Aim Next generation sequencing (NGS) of HLA genes has resulted in a vast decrease of ambiguous genotypes compared to older typing methods (Sanger, SSO, SSP). However, ambiguity remains with NGS if the gene is not phased or the entire gene is not sequenced. The NGS programs do not always detect and report all alternative allele combinations due to systematic biases. We developed a stand-alone tool to identify ambiguous HLA allele combinations. Methods The exons of HLA genes are typically less than 300 bases and are easy to phase with NGS. However, spacing of polymorphisms within a pair of alleles is variable and phasing may not be possible. Gene feature enumeration was the basis for identifying similarities in each HLA gene in the IMGT/HLA database, whereby alleles are separated into distinct features (untranslated, exonic and intronic regions) and each unique sequence for a given feature in a gene is assigned a numeric identifier. The program then interrogates a user-selected allele combination and feature set to determine if any other pair of alleles has the same enumerated features in an unphased context. Results E-BAG (Enumeration Based Ambiguous Genotypes), a web-based tool, was built for technicians to use during routine NGS analysis. The interface allows for auto-completion of the allele name (up to the 4th field), the ability show or hide intronic ambiguity, and auto updates for each IMGT/HLA database release. We find the E-BAG tool most useful for genes that are not fully sequenced (DRB1 and DPB1), in genes where exon shuffling is common (DPB1), and when full phasing is not achieved (any gene).
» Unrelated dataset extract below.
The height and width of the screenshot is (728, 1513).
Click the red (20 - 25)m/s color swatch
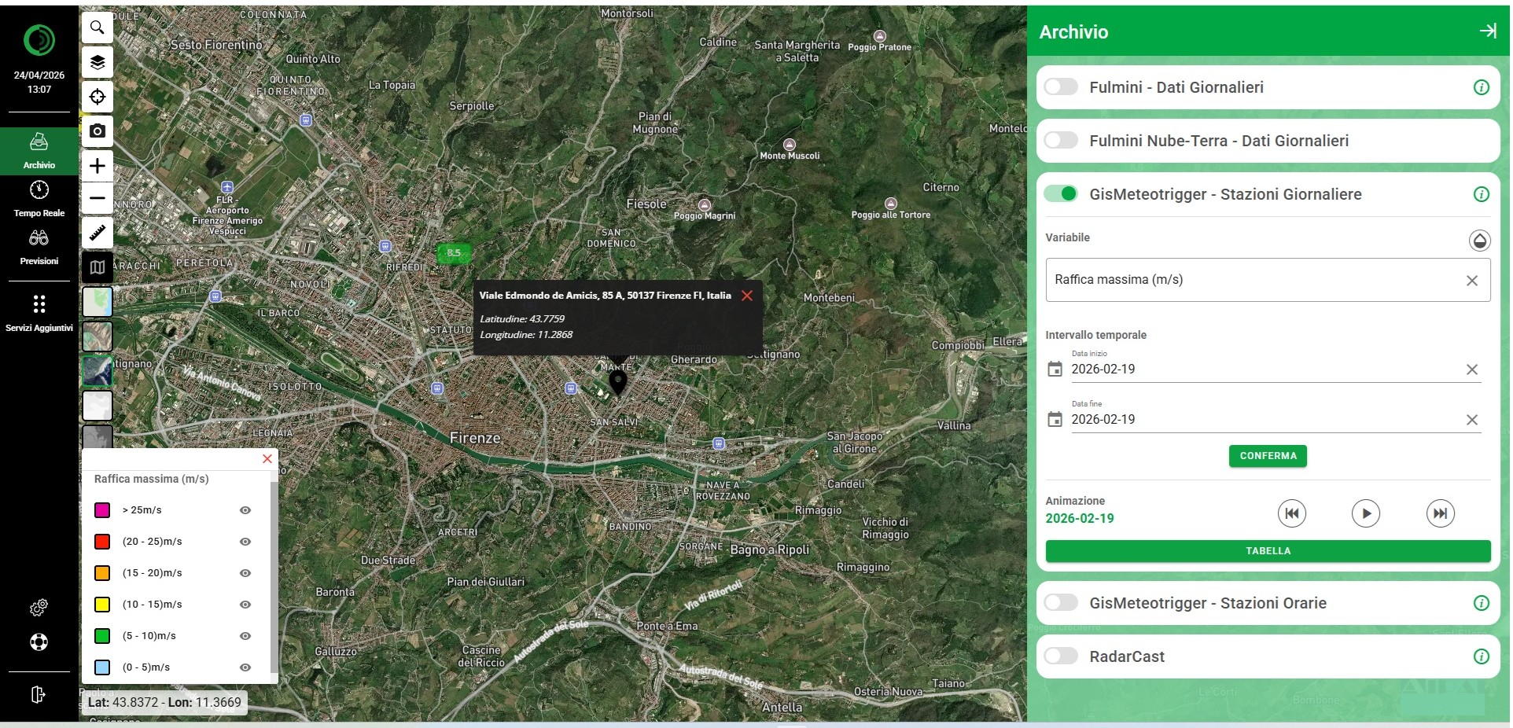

For example, the allele combination DPB1∗05:01:01 + DPB1∗13:01:01, if sequenced in exons 2–5 and unphased, results in two other allele combinations: DPB1∗05:01:01 + DPB1∗107:01 (exon 1 not sequenced) and DPB1∗135:01 + DPB1∗519:01 (shuffling of exon 4), as of IMGT/HLA v. 3.27, both of which are detected and reported by the E-BAG tool. Conclusions The E-BAG tool for ambiguity detection has proven to be very useful in our laboratory and has reduced analysis time, particularly for DPB1. This approach is applicable to any gene in the IMGT/HLA database including any set of features and protects against ambiguous allele pairs not identified by NGS analysis programs, especially given the rate at which new HLA alleles are published.